WASHINGTON -- As U.S. lawmakers continued to wrangle over a decision on the nation's debt ceiling and proposed budget cuts, representatives of faith groups held a protest on Capitol Hill and Catholic leaders urged lawmakers to remember the nation's poor and vulnerable people.
During the protest, about a dozen people prayed publicly to ask the Obama administration and Congress "not to balance the budget on the backs of the poor," according to a statement from the coalition that planned the action.
After they ignored warnings by U.S. Capitol Police to stop praying, they were arrested for demonstrating in the Capitol. Late in the day, the group was still being held, but a spokeswoman for the group expected them to be released within hours. Each person was expected to be fined $50.
Those arrested included the executive director of Faith in Public Life, the general secretary of the United Methodist Church and a past president of the National Council of Churches of Christ.
Daily prayer vigils led by a different religious organization each week have been taking place on the grounds of the United Methodist Building near the Capitol.

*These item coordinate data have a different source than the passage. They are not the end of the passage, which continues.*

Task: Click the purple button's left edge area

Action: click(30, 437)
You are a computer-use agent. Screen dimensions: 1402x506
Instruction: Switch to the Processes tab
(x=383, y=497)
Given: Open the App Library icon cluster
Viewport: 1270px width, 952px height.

Meanwhile, the chairmen of two U.S. bishops' committees reiterated their message to Congress, telling members of the U.S. House July 26 that they cannot ignore "the moral and human dimensions" of the ongoing debate.

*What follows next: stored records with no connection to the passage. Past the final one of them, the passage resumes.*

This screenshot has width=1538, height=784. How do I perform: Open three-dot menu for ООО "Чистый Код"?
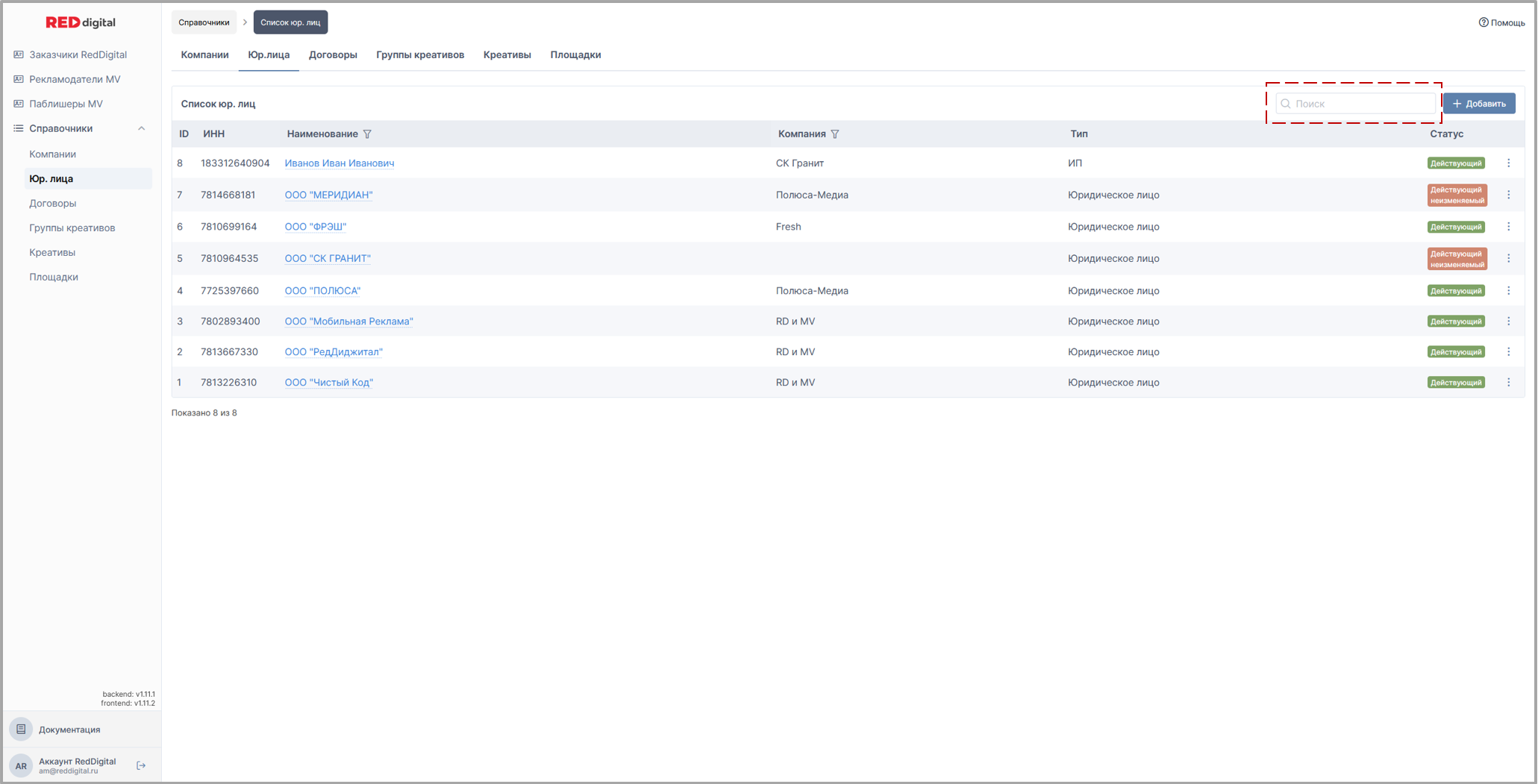point(1508,383)
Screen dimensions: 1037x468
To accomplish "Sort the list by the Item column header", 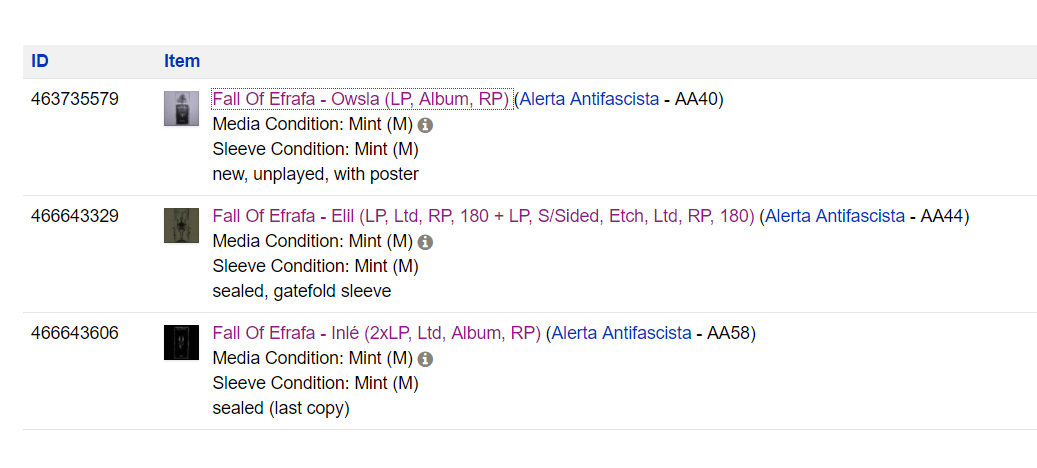I will [x=182, y=61].
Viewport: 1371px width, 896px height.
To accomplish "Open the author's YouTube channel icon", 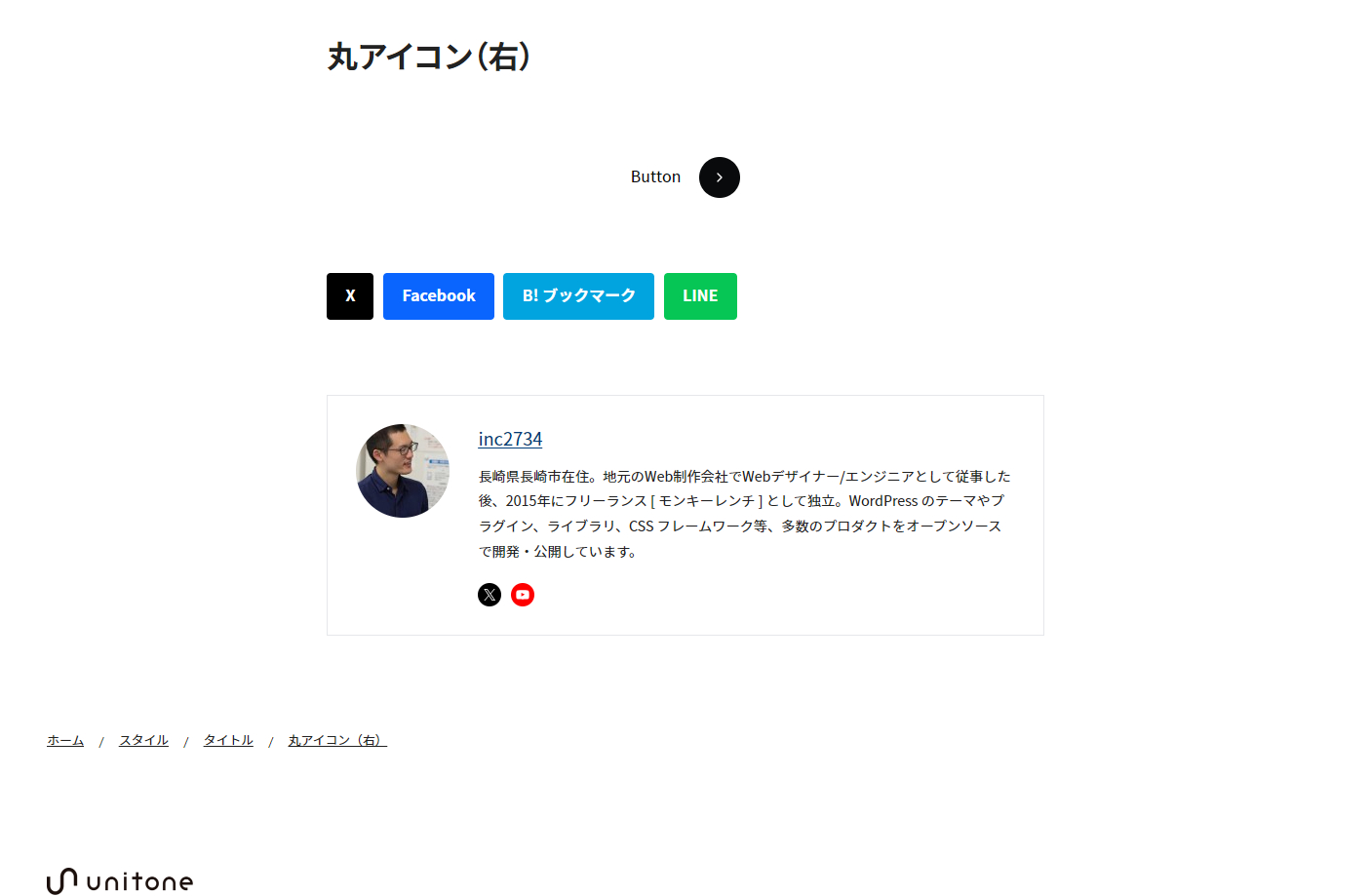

"A just framework for future budgets cannot rely on disproportionate cuts in essential services to poor persons," wrote Bishop Stephen E. Blaire of Stockton, Calif., and Bishop Howard J. Hubbard of Albany, N.Y. "It requires shared sacrifice by all, including raising adequate revenues, eliminating unnecessary military and other spending, and addressing the long-term costs of health insurance and retirement programs fairly."
Bishop Blaire is chairman of the Committee on Domestic Justice and Human Development, and Bishop Hubbard, the Committee on International Justice and Peace.

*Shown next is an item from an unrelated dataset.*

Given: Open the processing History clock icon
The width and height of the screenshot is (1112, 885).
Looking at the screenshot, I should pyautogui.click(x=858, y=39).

The bishops wrote that every budget decision should be assessed by whether it protects human life and dignity, how it affects "the least of these," including the hungry and homeless, and how well it reflects the shared responsibility of the government and other institutions to promote the common good of all, especially workers and families struggling in the current economy.
A group of Ohio Catholic priests, women religious, religious brothers and laypeople said in a letter July 27 to House Speaker John Boehner, a fellow Ohioan and Catholic, that "as one of the most powerful Catholics in Congress," he was faced with "a monumental choice."
"You can heed the consistent moral calls from Catholic leaders who have urged lawmakers to decrease our debt fairly and protect the most vulnerable, or you can yield to growing political pressure from Tea Party Republicans willing to accept catastrophic default for the first time in our nation's history.
"This is a stark choice between responsible leadership that serves the common good and narrow ideology that makes tax cuts for the wealthy our most sacred national priority. ... Now is the time to seek a compromise that reflects the Catholic values of solidarity with the most vulnerable and prudential judgment."
News reports said that Boehner has called on everyone in the House, including members of the Tea Party, to get behind his debt-ceiling plan even if it falls short of the spending cuts many of them want.